_Instruction_. Please pull out every line below that contains the word "Expand". Case counts.

_Records provided_.

• • • •

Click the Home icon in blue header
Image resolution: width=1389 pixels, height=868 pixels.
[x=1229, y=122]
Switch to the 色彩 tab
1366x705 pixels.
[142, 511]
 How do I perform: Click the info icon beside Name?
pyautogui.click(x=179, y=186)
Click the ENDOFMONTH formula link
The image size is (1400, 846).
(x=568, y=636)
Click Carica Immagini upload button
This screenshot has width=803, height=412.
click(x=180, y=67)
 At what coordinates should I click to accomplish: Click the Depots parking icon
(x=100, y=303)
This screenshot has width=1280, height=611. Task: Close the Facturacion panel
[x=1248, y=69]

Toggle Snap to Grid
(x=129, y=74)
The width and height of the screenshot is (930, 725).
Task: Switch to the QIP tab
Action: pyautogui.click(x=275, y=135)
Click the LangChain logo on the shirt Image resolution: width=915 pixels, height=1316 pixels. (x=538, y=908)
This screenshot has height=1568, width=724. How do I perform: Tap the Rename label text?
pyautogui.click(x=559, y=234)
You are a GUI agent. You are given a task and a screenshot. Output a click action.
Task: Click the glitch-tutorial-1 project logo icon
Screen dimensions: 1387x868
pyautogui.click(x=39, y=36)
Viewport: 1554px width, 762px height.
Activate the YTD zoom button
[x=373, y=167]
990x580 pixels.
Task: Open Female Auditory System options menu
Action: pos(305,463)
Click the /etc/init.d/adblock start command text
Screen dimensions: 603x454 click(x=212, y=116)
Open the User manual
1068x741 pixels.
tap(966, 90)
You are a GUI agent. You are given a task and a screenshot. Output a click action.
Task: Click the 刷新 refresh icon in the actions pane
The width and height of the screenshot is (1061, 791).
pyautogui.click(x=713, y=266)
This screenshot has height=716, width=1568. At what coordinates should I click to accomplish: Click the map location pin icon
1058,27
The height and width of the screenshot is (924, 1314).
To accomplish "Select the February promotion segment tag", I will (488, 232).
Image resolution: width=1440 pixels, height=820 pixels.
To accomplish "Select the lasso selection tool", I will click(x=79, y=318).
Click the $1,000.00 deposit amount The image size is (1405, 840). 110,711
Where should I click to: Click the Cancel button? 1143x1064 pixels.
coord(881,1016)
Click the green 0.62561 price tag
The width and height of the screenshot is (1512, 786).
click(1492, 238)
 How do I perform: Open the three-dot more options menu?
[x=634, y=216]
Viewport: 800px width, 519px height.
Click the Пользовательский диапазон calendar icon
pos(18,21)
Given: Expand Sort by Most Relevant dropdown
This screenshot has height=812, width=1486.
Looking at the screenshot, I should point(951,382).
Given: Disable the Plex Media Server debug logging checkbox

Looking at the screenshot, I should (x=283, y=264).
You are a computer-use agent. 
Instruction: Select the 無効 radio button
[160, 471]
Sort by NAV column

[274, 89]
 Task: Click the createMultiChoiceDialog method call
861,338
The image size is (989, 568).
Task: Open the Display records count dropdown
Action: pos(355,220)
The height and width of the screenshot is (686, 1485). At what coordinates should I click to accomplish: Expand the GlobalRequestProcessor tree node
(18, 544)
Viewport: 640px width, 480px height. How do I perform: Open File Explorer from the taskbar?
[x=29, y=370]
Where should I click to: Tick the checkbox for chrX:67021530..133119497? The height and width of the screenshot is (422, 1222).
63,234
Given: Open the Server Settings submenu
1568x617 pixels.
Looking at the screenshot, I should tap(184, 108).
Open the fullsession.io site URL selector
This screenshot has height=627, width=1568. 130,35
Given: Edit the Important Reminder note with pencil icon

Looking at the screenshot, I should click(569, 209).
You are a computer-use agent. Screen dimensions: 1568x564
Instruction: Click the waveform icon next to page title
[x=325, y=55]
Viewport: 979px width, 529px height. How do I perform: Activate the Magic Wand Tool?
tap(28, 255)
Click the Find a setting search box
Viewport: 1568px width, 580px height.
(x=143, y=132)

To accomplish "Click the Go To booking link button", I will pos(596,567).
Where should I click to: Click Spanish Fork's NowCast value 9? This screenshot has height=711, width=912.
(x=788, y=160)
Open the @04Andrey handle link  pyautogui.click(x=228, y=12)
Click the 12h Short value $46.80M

• • • •

_Result of the exercise_.
Given: Expand Sort by Most Relevant dropdown
The height and width of the screenshot is (686, 1485). At what coordinates should I click to accomplish: Expand the GlobalRequestProcessor tree node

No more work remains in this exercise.